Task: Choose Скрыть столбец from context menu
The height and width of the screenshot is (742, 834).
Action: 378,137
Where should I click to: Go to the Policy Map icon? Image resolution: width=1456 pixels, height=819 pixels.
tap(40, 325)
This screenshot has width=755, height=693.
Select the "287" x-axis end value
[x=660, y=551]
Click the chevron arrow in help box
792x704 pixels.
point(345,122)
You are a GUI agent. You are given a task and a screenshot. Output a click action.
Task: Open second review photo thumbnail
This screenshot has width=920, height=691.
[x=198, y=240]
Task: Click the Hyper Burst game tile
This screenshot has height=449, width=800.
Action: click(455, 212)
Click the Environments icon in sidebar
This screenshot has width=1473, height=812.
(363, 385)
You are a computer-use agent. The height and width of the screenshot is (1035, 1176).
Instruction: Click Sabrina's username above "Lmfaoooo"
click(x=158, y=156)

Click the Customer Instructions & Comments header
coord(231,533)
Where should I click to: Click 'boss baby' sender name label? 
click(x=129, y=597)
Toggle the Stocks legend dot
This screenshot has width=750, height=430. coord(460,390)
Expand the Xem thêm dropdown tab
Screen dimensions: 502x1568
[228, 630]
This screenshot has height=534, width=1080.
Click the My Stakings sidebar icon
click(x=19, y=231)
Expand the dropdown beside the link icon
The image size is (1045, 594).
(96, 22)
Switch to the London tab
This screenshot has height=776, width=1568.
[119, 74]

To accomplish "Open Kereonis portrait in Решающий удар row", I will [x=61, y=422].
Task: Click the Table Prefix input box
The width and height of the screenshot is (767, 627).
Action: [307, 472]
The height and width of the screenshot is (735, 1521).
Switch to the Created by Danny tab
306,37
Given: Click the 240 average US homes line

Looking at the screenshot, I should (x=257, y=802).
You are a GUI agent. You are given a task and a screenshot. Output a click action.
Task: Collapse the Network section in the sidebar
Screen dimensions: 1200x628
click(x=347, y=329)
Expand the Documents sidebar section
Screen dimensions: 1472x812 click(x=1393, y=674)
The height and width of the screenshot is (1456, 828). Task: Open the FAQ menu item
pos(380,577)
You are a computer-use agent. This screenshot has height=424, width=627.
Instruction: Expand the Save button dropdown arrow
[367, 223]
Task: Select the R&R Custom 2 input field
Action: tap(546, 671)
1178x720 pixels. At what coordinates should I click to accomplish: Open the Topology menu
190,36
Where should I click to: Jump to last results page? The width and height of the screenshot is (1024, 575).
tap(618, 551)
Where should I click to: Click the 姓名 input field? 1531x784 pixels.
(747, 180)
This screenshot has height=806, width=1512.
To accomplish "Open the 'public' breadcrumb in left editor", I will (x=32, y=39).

--

**PROMPT**
Can you rewrite everything from the line containing "1178x720 pixels. At" down to the end of the entries, requests included, shifting every coordinate in the answers by -61?

**WRITTEN ANSWER**
1178x720 pixels. At what coordinates should I click to accomplish: Open the Topology menu
129,-25
Where should I click to: Jump to last results page? The width and height of the screenshot is (1024, 575).
tap(557, 490)
Where should I click to: Click the 姓名 input field? 1531x784 pixels.
(686, 119)
This screenshot has height=806, width=1512.
To accomplish "Open the 'public' breadcrumb in left editor", I will (x=-29, y=-22).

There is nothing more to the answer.